Ericsson, Huawei & Nokia Are Facing an 'Oil Crisis' Upheaval

Iain Morris
Prime Reading
Iain Morris, International Editor
7/31/2019



It is October 1973 and OPEC, the Organization of Petroleum Exporting Countries, has slapped an oil embargo on major Western economies it believes are sympathetic to Israel. Less than six months later, the price of oil has rocketed nearly 400%, bringing economic misery to nations addicted to the 'black gold.' But the decision ultimately backfires. Determined never again to be at the mercy of the oil-producing club, countries prioritize the development of OPEC alternatives. The concept of "energy security" takes hold. While OPEC remains influential, its stranglehold is eventually broken.

Similar forces are now at work in the telecom sector. Years of consolidation have left the global industry with three all-powerful suppliers of the equipment used in mobile networks: Ericsson and Nokia, from northern Europe, and China's Huawei. Unlike OPEC governments, this profit-seeking triumvirate, riven by commercial interests, is motivated to flood the market rather than block shipments. But the dependency of critical national infrastructure on a handful of big companies has sparked a conversation about "telecom security" with echoes of the 1973 oil crisis. Toppling the triumvirate is becoming a geopolitical objective.

The 5G and Huawei dilemma
Two linked catalysts are making it so. The first is the recent arrival of 5G and the hype that surrounds it. Where 4G was used to connect smartphones, 5G may eventually support a cornucopia of devices, from industrial equipment and self-driving cars to sensor-equipped contact lenses that make virtual reality the default existence for Generation Z-ers. Because 5G could be the stitching that binds together the digital fabric of future national economies, it has become an issue of national strategic importance. Trusting three foreign players with something this sensitive makes governments nervous.

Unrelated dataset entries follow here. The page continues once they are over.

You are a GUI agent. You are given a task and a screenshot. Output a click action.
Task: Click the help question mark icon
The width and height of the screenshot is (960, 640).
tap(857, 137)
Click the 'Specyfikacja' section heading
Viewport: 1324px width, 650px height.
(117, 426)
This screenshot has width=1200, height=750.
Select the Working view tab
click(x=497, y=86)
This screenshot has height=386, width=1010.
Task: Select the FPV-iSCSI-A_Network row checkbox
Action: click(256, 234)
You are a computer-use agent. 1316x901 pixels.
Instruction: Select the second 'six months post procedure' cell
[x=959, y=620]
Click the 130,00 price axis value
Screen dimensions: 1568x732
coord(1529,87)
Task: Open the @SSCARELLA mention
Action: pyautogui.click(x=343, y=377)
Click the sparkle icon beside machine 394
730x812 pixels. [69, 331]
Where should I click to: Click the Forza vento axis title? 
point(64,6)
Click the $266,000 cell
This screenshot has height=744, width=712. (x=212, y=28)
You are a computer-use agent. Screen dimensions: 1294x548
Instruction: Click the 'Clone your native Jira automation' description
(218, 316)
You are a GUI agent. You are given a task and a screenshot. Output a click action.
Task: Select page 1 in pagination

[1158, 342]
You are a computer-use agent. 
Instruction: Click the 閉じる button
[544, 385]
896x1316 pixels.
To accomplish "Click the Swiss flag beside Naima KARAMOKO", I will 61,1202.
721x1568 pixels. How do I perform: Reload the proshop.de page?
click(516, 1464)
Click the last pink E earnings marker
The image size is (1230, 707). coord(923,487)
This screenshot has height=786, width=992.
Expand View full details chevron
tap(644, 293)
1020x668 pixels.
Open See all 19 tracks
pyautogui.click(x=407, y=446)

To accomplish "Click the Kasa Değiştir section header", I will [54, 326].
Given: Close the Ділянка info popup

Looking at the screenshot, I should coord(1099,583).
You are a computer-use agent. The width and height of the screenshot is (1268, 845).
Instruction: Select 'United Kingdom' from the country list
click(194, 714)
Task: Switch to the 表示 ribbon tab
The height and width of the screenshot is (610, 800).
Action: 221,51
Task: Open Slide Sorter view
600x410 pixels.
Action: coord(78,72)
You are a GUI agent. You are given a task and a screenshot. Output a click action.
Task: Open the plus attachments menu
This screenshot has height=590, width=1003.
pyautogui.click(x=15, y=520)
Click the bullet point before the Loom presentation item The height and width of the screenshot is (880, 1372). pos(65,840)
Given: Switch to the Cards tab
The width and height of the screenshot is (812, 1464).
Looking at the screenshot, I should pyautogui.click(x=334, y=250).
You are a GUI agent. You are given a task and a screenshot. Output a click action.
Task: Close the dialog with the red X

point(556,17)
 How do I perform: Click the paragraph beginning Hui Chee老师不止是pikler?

The second, related catalyst is the ascendancy of Huawei in the 5G market. Were it a Western firm, Huawei's march to 5G pre-eminence would probably have met with no resistance from the US. But its Chinese heritage has set off alarms. US opponents worry the world's other economic superpower may gain the upper hand in 5G, citing China's poor record of playing by international rules. They also fear that over-reliance on Huawei leaves many Western operators vulnerable to cyberattacks directed by Chinese state authorities.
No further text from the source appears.